Thursday, August 23, 2007

Conservatives pledge to scrap Human Rights Act

The line appears to be that if we didn’t have the Human Rights Act then things wouldn’t change because the UK is a signatory to the UN Convention on Human Rights. This suggests that cases currently litigated in Britain would end up in being decided abroad and taking longer to resolve, so, on balance the Human Rights Act makes no real difference, no harm done, move on. This might be persuasive if you forget the legal practises that sprang into being when the HRA was enacted and dismissed the number of times that it has been quoted since, for example when a con wants hardcore porn in their cell or a police force cannot publish the pictures of dangerous criminals on the run. If lawyers are making money from new stream of lucrative cases and criminals’ rights now count for more than yours or mine then something has changed, and not for the better.

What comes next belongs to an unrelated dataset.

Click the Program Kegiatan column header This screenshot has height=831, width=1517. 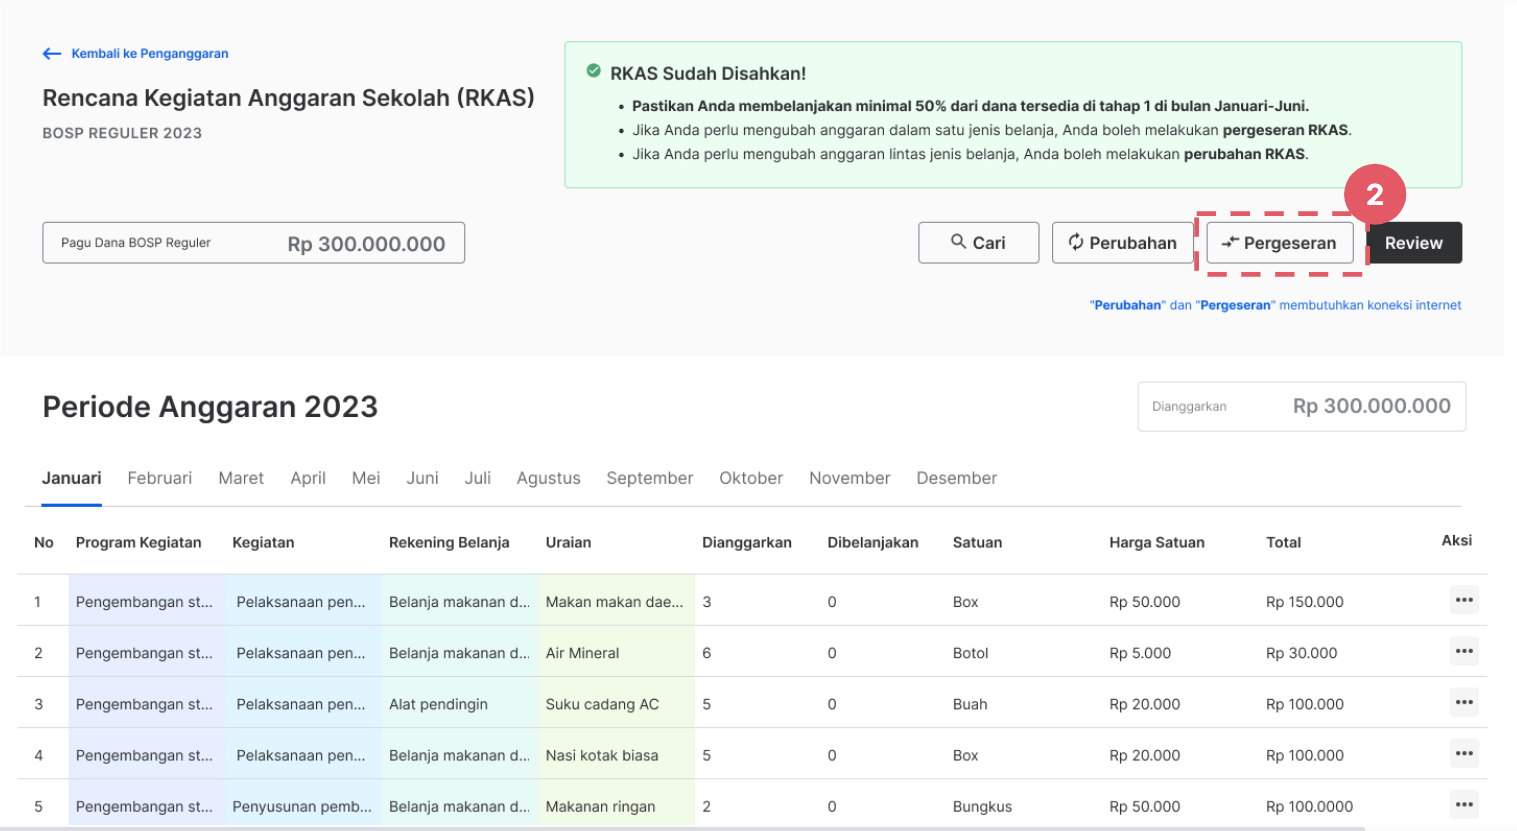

Even Jack Straw, the man who brought this pernicious piece of legislation on to the statute book, is claiming that he was misled when he discovered that the government could not deport a foreign murderer because it violated his right to family life, never mind the rights of the family without a father thanks to him.

Now David Cameron has committed the Conservatives to ditching the HRA. It will mean consideration of replacement legislation, and our position with regard to the EU and the Convention, but we do know that whatever the right answer the Human Rights Act isn’t it.